Ausgrabungen auf der Alteburg
Die vorbereitenden Arbeiten für den Bau eines neuen Spielplatzes auf der Alteburg in Arnstadt haben zahlreiche archäologische Funde zutage gefördert. Gemäß dem Thüringer Denkmalschutzgesetz und aufgrund der historischen Bedeutung des Areals, wurde das Thüringer Landesamt für Denkmalpflege und Archäologie frühzeitig in die Planungen einbezogen, um die Sicherstellung der Dokumentation und Bergung an Kulturdenkmalen zu gewährleisten. Die Alteburg, auch bekannt als Altenberg oder Schwedenschanze, ist als geschütztes Bodendenkmal ein Teil der mittelalterlichen Stadtbefestigung Arnstadts und als eisenzeitliche Wallanlage mit einer imposanten Größe von 23 Hektar, ein bedeutendes überregionales Zeugnis der Geschichte.

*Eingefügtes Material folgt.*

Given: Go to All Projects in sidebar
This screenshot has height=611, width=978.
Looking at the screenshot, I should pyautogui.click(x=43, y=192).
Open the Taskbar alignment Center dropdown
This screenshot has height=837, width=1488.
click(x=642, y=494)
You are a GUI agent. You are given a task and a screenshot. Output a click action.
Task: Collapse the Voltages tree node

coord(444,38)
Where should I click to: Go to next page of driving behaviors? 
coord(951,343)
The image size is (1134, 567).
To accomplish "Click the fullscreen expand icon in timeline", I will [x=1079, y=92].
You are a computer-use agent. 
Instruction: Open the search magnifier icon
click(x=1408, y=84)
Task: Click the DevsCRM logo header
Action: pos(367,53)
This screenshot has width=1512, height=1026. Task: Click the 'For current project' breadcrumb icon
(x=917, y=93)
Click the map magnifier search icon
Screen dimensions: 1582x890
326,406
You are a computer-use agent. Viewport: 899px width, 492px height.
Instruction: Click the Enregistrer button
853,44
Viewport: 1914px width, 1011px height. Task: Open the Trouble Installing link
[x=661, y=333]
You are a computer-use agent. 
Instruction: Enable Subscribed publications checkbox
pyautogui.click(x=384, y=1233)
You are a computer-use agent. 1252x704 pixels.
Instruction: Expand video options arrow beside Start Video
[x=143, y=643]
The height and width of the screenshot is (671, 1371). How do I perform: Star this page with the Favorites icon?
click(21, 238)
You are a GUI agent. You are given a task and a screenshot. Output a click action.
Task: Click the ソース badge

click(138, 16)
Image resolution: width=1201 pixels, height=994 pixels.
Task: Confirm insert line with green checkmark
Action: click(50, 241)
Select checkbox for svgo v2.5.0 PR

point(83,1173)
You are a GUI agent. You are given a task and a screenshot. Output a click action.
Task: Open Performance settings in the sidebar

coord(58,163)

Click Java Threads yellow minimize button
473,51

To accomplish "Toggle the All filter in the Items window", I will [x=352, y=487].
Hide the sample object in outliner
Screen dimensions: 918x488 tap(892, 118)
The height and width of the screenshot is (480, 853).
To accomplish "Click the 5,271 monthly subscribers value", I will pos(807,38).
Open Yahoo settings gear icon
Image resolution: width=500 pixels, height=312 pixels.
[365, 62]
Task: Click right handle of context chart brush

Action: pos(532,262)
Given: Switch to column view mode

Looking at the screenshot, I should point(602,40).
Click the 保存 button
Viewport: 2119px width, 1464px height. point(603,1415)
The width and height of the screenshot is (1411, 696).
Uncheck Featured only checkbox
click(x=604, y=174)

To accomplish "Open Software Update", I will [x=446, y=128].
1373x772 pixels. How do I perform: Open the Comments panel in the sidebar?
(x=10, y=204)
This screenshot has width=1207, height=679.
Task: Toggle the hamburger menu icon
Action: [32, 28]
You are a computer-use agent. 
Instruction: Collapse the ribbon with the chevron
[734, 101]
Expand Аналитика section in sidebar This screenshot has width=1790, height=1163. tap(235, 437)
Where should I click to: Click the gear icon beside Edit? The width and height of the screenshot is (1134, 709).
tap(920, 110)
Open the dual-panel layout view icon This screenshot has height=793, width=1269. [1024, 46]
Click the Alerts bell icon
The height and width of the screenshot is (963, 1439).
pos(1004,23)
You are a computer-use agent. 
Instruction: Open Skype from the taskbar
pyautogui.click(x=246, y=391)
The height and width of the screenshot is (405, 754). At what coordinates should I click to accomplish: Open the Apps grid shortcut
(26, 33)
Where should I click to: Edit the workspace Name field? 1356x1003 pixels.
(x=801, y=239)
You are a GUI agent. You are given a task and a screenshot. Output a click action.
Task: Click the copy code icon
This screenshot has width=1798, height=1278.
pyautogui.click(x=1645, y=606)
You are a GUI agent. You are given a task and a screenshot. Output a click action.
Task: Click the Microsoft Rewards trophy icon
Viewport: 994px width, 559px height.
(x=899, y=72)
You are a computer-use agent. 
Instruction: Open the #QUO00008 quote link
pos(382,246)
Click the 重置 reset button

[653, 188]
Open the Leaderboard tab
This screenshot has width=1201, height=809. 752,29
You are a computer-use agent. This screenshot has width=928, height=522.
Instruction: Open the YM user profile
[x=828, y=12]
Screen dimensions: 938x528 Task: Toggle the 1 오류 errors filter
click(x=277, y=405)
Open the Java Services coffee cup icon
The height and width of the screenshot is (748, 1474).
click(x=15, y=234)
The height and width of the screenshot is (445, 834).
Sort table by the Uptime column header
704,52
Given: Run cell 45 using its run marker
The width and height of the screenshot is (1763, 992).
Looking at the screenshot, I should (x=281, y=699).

Während der Ausgrabungen sicherten die Fachleute Fundstücke von erheblichem historischem Wert. Diese reichen von der Jungsteinzeit über die Bronzezeit bis hin zur vorrömischen Eisenzeit. Zu den Funden gehören unter anderem Keramikscherben, Spinnwirtel, Überreste von Reibemühlen sowie eine Eisenfibel aus dem 2. Jahrhundert. Auch Werkzeuge aus Hornstein wurden entdeckt.
Die Ausgrabungen sind abgeschlossen und die Funde werden nun wissenschaftlich untersucht, dokumentiert und archiviert. Der Bau des Spielplatzes wird in enger Abstimmung mit den zuständigen Fachbehörden und unter Berücksichtigung des Denkmalschutzes nach der Winterpause fortgeführt.